PASSAGE PROVIDED below:

How Surgical Scaffolds are Used for Breast Reconstruction and Revision

Updated on: September 1, 2016

Breast surgeons use surgical scaffolds during breast reconstruction or breast augmentation revision as a means to offer support where a patient’s own tissue cannot. Reconstructive and revision patients often have special surgical needs. Surgical scaffolds can help you attain your desired result and reduce the need for additional surgery.

Surgical scaffold materials used during breast reconstruction and breast revision

We can divide the four most commonly used materials into two categories: engineered mesh and acellular dermal matrix (ADMs). Each of these have their own advantages and disadvantages.

Acellular dermal matrix

Alloderm and Strattice are the two most often used ADMs in plastic and reconstructive surgery. Both are processed from dermal (skin) tissue, removing biological components to allow the donated material to support regeneration of the recipient’s own tissue. The goal of AMDs is the rapid absorption and regeneration of recipient tissue.

  • Alloderm - Alloderm is processed from donated human dermal tissue. It is processed to maintain the essential biological components necessary to support regeneration of the patient’s own tissue. It incorporates rapidly with the patient’s tissue, with the goal being to minimize inflammation and scaring. This process starts quickly after the placement of the Alloderm graft and is usually completely absorbed within six months.
  • Strattice - Strattice is processed from porcine (pig) dermal tissue. Like Alloderm, it is processed to maintain the essential biological components necessary to support the regeneration of the patient’s tissue. Strattice also incorporates rapidly with the patient’s own tissue through the same process of vascular regeneration and new collagen formation. The processing of AMDs removes components that may cause an immune response, allowing for minimal inflammation and scaring. The patient’s body starts the regeneration process quickly after surgery with Strattice, becoming completely incorporated at approximately six months. Because it is porcine tissue and not donated human tissue, Strattice has a lower cost to the patient.

Engineered mesh

Engineered mesh surgical scaffolds are a mesh material with a wider knit than ADMs. Seri and GalaFLEX are the two most commonly used surgical mesh for plastic and reconstructive surgery, but they are more often found in plastic surgery revision cases. Both products are newer to the plastic surgery market, meaning there are less long-term results available to show patient satisfaction rates over time.

  • Seri Mesh- Seri mesh is a silk-derived bioprotein. Similar to ADMs, Seri begins to integrate into the patient’s body shortly after surgery. The material of Seri is bioreplaced over time with collagen from the body. This process is longer, with a large portion of the surgical mesh absorbed at 12 months and only traces left at 24 months. Though a mesh with a more open knit, the three dimensional pattern of the Seri mesh is quite strong for the immediate post-surgical period.

End of PASSAGE PROVIDED.

* [PROBLEM SET]
**A)** Reproduce the part of the passage on surgical scaffolds that opens with the words containing "How Surgical Scaffolds" and closes with "advantages and disadvantages.".
**B)** In the passage on surgical scaffolds, condense the paragraph beginning "Engineered mesh surgical scaffolds are a mesh material" into a short bulleted list that keeps its main facts.

LISTED ENTRIES below:

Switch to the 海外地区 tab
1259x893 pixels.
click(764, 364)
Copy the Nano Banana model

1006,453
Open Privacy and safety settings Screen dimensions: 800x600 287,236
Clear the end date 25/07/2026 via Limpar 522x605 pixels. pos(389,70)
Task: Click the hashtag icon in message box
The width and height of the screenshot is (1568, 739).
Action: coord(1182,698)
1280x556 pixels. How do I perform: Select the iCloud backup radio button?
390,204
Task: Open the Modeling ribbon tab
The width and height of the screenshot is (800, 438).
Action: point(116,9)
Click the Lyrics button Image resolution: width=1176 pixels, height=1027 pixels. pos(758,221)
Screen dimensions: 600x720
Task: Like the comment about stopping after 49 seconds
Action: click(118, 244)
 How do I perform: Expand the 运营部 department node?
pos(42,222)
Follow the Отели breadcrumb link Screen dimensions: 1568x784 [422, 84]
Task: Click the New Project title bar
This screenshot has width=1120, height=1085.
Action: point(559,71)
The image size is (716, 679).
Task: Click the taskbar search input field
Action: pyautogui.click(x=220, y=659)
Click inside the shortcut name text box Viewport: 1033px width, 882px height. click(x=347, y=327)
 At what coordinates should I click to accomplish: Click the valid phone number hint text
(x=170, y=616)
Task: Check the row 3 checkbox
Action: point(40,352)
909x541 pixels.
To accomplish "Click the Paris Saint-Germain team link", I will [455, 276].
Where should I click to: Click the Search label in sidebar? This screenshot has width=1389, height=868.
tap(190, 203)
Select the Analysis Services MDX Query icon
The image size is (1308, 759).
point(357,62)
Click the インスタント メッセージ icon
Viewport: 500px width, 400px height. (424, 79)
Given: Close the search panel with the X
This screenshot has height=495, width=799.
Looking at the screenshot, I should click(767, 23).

End of LISTED ENTRIES.

* [RESPONSES FOR EACH TASK]
**A)**
How Surgical Scaffolds are Used for Breast Reconstruction and Revision

Updated on: September 1, 2016

Breast surgeons use surgical scaffolds during breast reconstruction or breast augmentation revision as a means to offer support where a patient’s own tissue cannot. Reconstructive and revision patients often have special surgical needs. Surgical scaffolds can help you attain your desired result and reduce the need for additional surgery.

Surgical scaffold materials used during breast reconstruction and breast revision

We can divide the four most commonly used materials into two categories: engineered mesh and acellular dermal matrix (ADMs). Each of these have their own advantages and disadvantages.

**B)**
- Engineered mesh scaffolds have a wider knit than ADMs.
- Seri and GalaFLEX are the two most commonly used surgical meshes in plastic and reconstructive surgery, though they appear more often in revision cases.
- Both products are newer to the market, so fewer long-term results on patient satisfaction are available.